◆ What you should do ◆
Print each record below precisely, with every picture left out of the copy.

◆ Provided data ◆
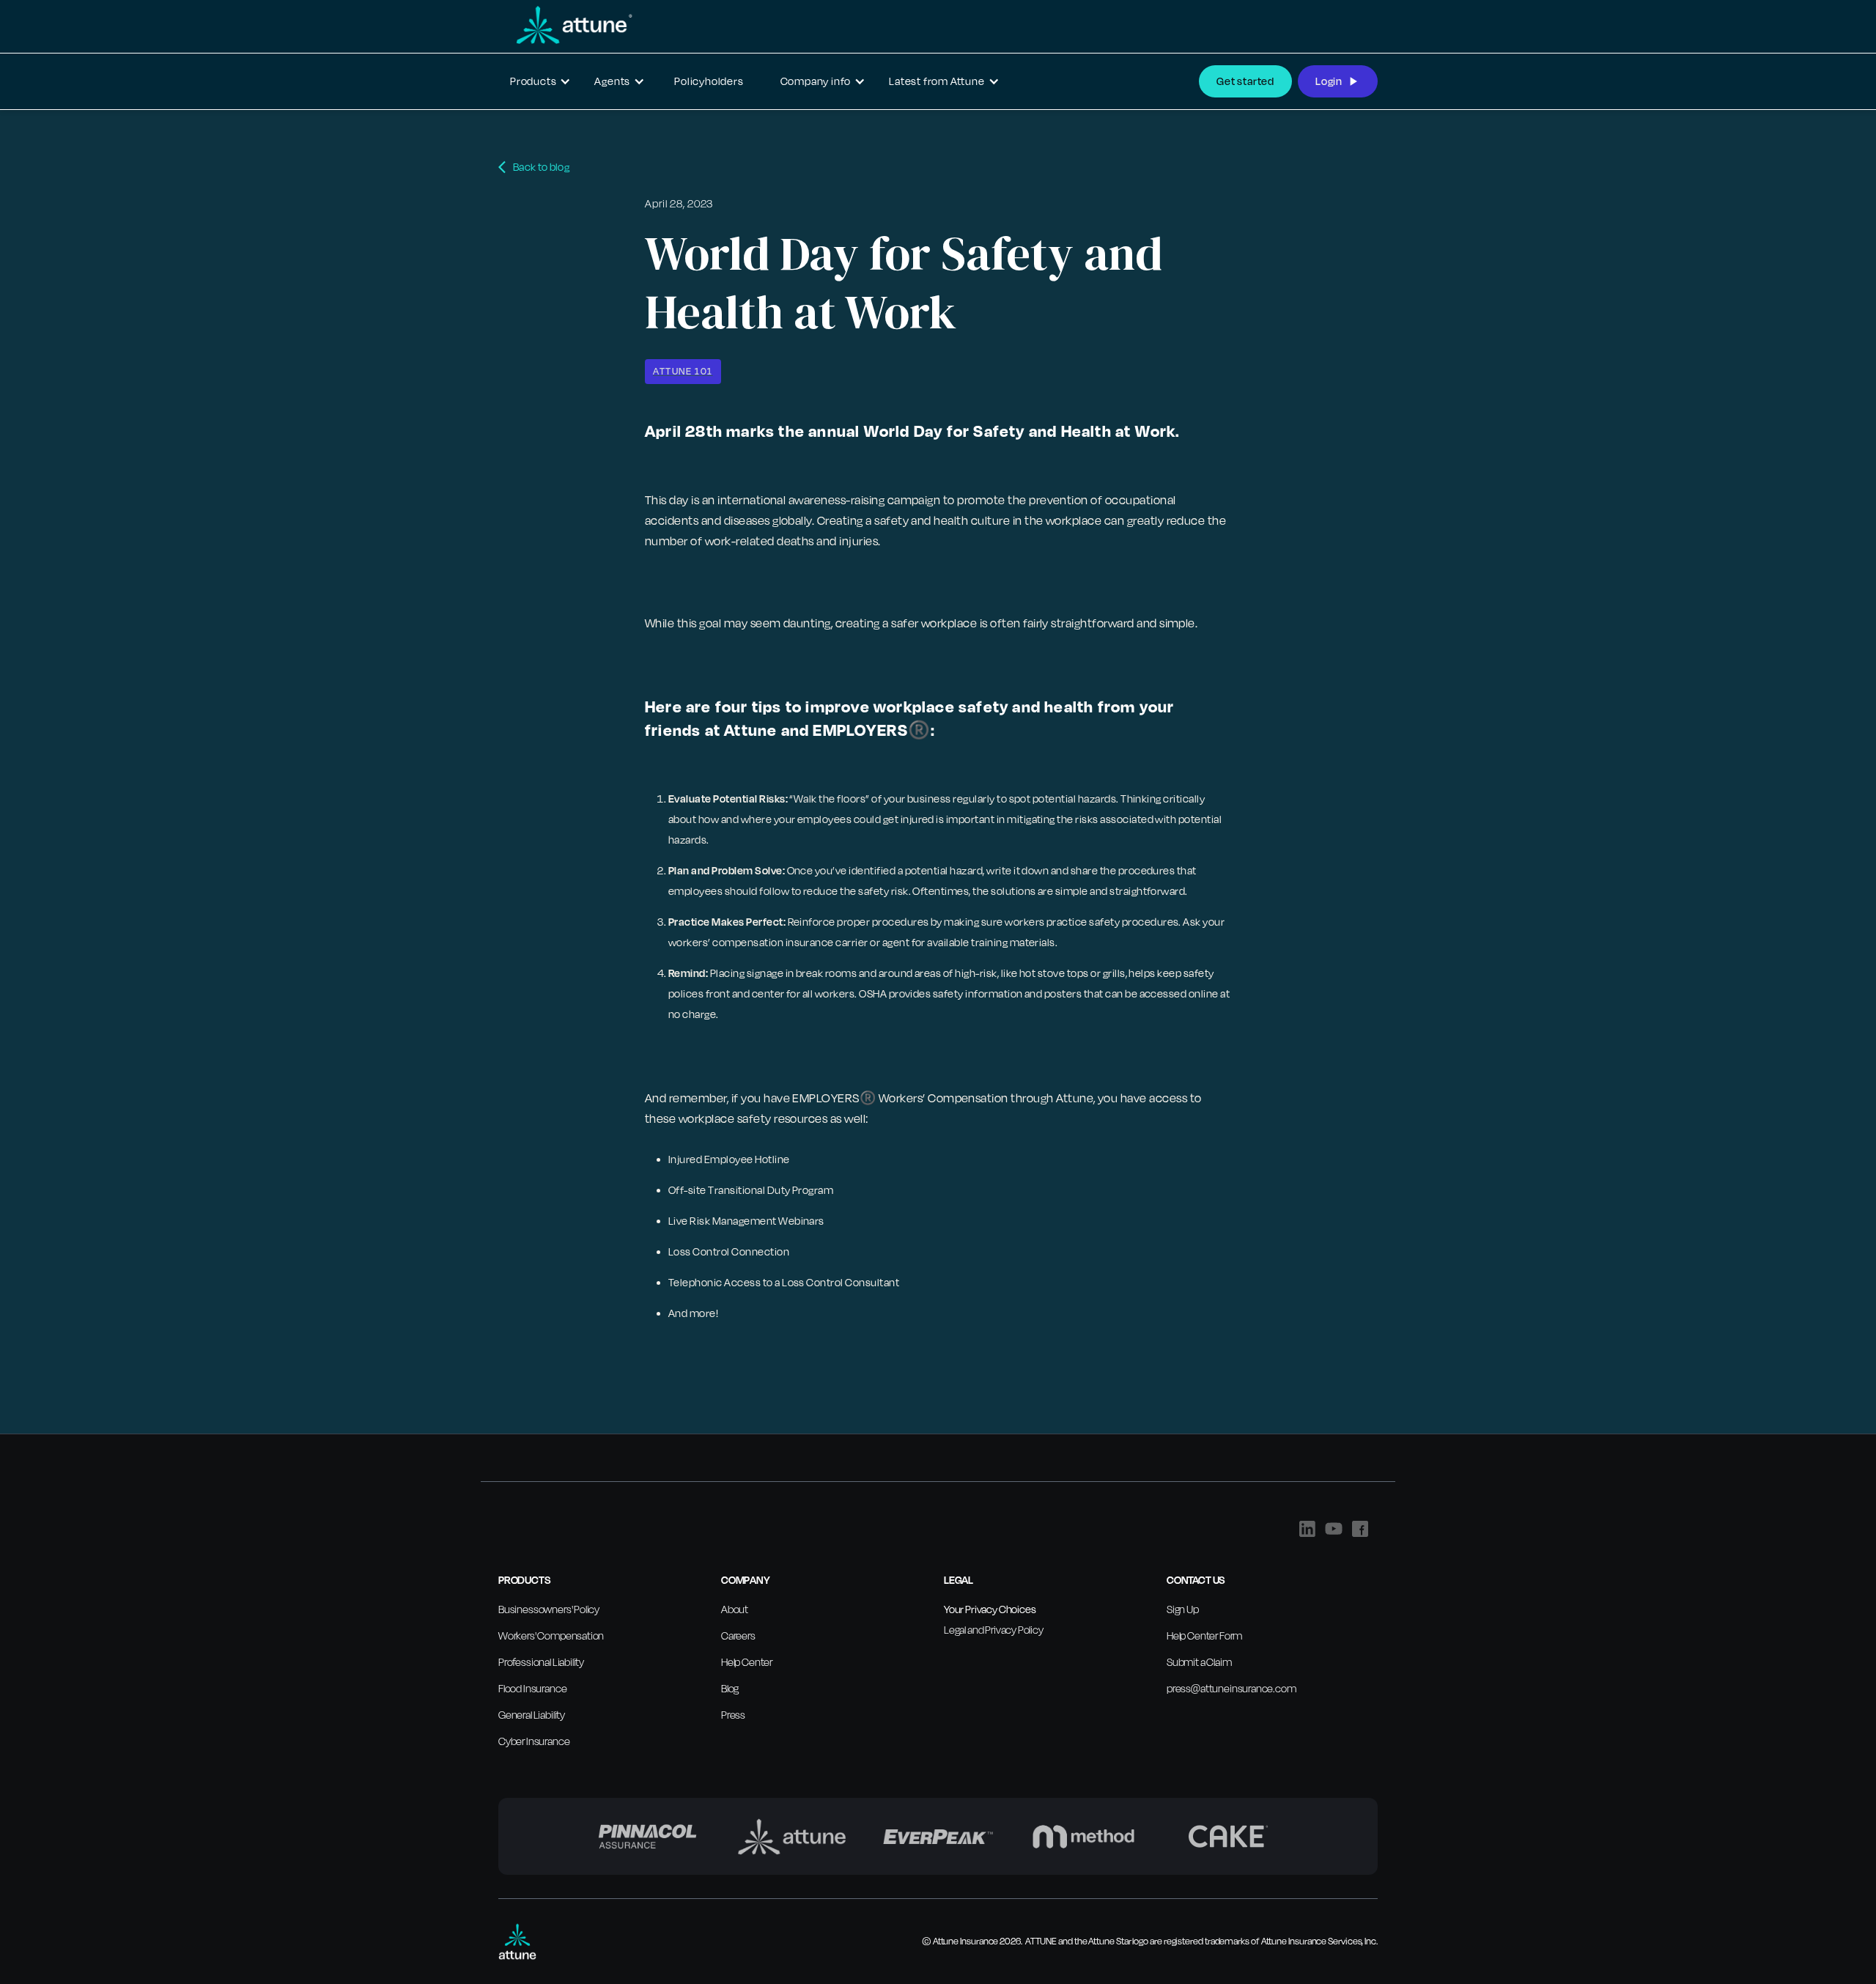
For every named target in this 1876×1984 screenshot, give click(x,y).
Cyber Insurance (533, 1741)
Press (733, 1714)
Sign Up (1183, 1609)
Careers (738, 1635)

◆ Answer for the task ◆
For every named target in this 1876×1984 screenshot, give click(x,y).
Cyber Insurance (533, 1741)
Press (733, 1714)
Sign Up (1183, 1609)
Careers (738, 1635)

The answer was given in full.